What you have to do => If a line in the data has the string "icon", please show it.
***** Data provided
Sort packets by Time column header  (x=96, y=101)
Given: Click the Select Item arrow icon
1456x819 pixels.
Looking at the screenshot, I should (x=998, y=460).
**********
***** Data provided
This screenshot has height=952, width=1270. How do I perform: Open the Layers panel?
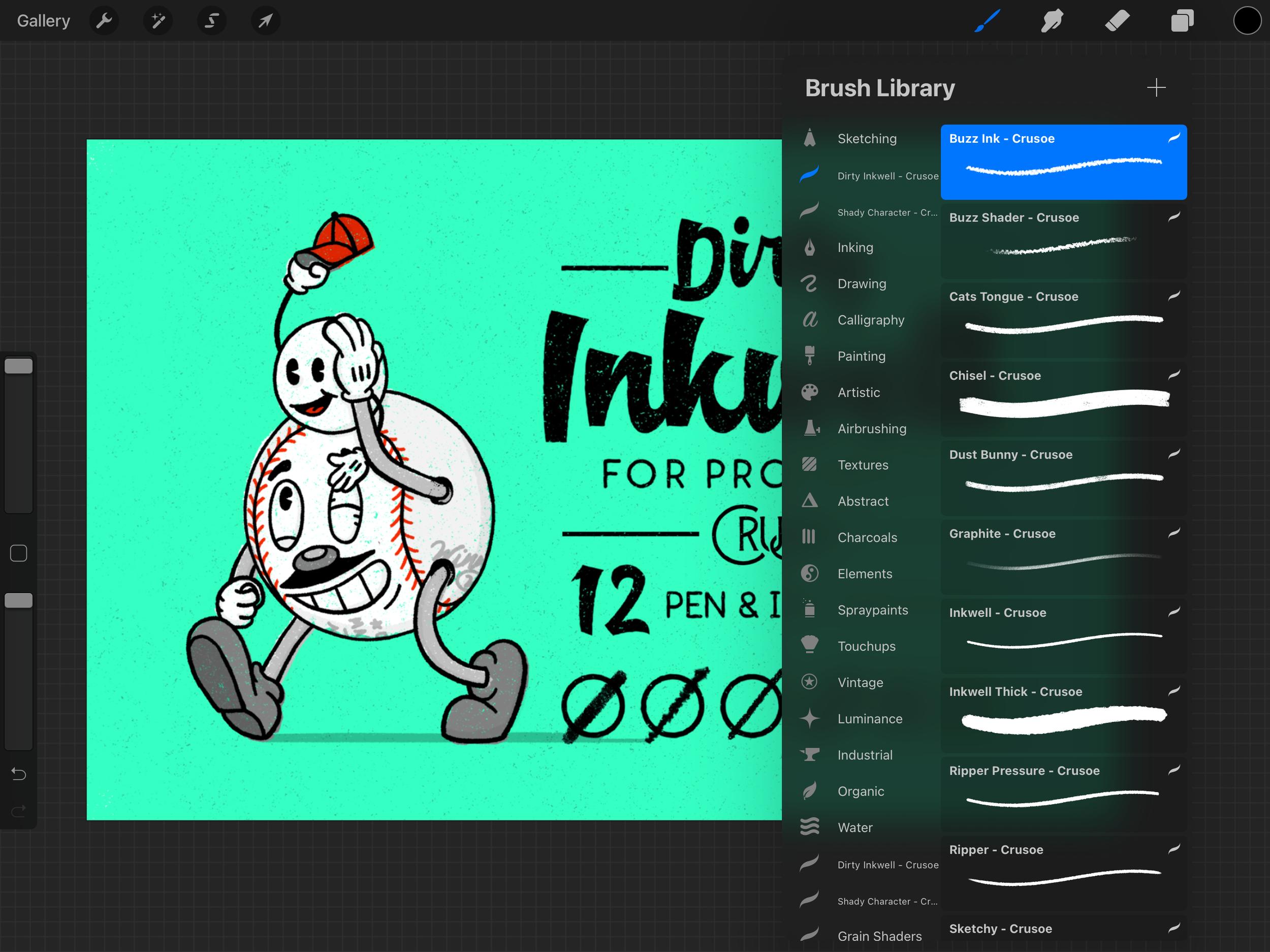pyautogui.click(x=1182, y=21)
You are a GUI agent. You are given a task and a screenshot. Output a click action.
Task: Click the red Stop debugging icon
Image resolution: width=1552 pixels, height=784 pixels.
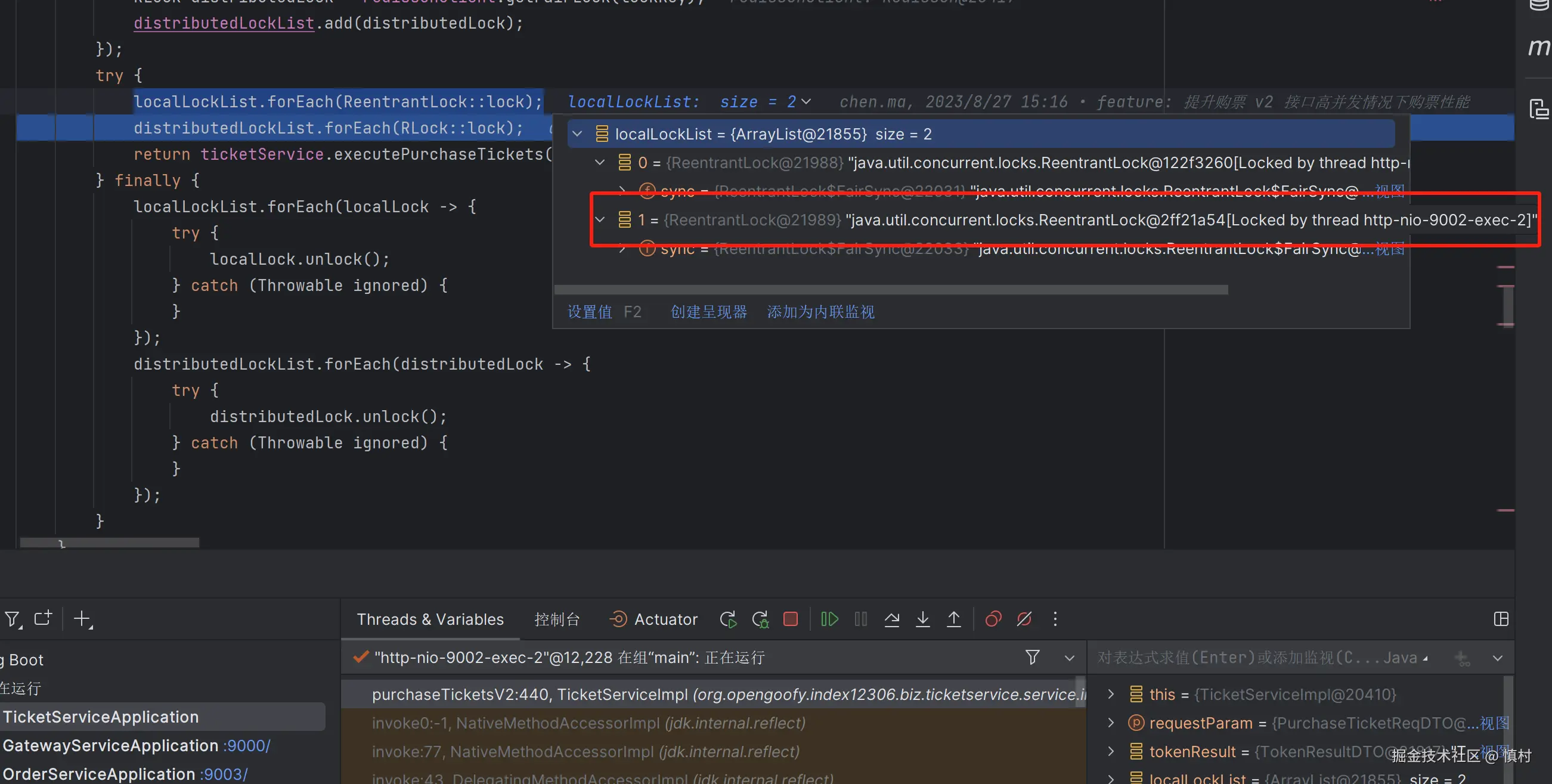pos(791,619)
**********
Written solution =>
Given: Click the Select Item arrow icon
Task: Click the red Stop debugging icon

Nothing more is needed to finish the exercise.